Apps (server side) don't need to handle keys or tokens at all. Everything can be done client side like it's done on dtube and steemit. It works really well this way. Nobody ever gets your key, you don't need to delegate any authority to anyone.
You actually introduce security holes that didn't exist before SteemConnect, so calling it more secure it a total joke.
Only good point for SteemConnect is that it makes it easy for noob developers to start creating something on steem, without having to code a proper key storage and verification system for their apps.
There is 2 differents ways. Both have advantages and downsides.
Not everything, for example you canot do scheduled post on client side.
You also need to know how to do a proper key storage with auth, some app failed on this and we canot expect every app will know how to do it properly.
You need to have your code reviewed (be open source) or be trusted in the community not everyone is dtube and steemit.

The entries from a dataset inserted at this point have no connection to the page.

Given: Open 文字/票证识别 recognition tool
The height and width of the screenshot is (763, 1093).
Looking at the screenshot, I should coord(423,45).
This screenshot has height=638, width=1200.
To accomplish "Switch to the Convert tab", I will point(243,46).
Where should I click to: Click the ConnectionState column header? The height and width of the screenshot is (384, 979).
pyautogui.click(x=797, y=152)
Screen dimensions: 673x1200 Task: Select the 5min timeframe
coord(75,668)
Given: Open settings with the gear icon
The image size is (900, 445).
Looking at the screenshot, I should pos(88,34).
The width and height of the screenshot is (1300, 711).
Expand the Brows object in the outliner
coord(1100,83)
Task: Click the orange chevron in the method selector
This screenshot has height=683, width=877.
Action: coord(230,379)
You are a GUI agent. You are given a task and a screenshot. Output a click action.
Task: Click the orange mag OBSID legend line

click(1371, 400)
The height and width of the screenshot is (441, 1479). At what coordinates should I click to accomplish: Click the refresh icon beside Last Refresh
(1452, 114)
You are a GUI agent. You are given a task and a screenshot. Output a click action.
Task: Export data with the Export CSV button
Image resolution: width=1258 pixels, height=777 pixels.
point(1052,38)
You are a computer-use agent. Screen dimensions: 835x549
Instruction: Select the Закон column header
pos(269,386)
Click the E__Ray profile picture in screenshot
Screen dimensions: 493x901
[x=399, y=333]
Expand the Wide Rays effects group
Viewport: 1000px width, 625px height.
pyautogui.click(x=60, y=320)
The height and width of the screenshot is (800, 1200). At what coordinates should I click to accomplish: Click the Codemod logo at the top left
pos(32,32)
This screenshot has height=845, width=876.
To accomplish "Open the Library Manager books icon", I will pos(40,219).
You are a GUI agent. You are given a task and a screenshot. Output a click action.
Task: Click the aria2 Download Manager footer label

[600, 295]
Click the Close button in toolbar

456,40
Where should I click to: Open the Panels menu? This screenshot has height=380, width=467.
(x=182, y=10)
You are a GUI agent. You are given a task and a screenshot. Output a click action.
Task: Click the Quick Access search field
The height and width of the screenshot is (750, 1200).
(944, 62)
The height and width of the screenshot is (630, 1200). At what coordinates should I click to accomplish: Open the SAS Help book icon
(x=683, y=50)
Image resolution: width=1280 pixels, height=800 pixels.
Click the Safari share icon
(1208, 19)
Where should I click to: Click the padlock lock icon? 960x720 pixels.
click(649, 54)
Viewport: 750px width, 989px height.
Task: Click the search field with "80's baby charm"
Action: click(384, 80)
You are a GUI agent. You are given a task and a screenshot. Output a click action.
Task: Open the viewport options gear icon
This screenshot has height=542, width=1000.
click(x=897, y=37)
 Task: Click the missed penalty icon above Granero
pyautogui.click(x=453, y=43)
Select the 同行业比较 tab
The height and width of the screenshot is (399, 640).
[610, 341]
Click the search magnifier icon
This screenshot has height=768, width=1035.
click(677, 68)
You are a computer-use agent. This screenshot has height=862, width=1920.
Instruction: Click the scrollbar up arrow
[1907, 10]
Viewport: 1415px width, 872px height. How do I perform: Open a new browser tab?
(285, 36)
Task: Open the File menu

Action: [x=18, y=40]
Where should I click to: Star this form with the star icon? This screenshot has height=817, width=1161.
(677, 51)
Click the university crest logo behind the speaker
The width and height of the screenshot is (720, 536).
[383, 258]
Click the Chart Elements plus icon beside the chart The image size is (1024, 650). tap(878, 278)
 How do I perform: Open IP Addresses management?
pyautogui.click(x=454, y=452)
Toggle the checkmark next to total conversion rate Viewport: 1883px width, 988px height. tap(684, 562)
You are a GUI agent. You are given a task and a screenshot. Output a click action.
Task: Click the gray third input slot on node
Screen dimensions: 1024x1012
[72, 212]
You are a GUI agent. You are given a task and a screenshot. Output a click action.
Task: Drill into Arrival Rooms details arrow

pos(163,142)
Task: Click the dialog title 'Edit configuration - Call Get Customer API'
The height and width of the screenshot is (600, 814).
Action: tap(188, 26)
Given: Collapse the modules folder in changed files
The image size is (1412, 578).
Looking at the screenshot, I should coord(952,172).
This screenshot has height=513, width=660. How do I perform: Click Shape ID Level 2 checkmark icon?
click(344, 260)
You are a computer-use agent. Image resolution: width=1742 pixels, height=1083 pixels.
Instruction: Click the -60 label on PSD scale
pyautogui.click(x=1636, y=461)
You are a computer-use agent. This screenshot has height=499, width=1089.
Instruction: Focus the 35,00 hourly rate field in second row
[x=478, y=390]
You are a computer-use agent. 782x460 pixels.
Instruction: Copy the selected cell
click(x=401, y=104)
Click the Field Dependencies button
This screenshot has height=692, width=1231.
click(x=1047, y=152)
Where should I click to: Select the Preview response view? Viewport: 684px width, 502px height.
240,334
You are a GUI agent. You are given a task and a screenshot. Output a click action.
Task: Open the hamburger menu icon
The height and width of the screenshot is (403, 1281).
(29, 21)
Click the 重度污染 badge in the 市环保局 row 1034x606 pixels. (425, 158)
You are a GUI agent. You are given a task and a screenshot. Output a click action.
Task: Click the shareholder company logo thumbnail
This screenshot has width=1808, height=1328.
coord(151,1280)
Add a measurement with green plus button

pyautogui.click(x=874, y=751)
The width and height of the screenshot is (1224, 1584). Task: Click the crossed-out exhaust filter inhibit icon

The app may get it, if the server is hacked like was Utopian the hacker could log users keys and force users to update their keys in the end. With SteemConnect we don't store key, the hacker may get an
access_tokenwhich expire after 7 days or get manually revoked but users keys are not exposed.May you always succeed in helping others
First you say client side do not need key handling, then you say they should code a proper key storage ...
Isn't it contradictory ?
It really depends on a purpose of the app. For an interface like Steemit or DTube there is no need to store keys on the server side nor access tokens. But there are certain types of apps that need that, and as far as I know, it is way more secure to store OAuth2 tokens than private keys.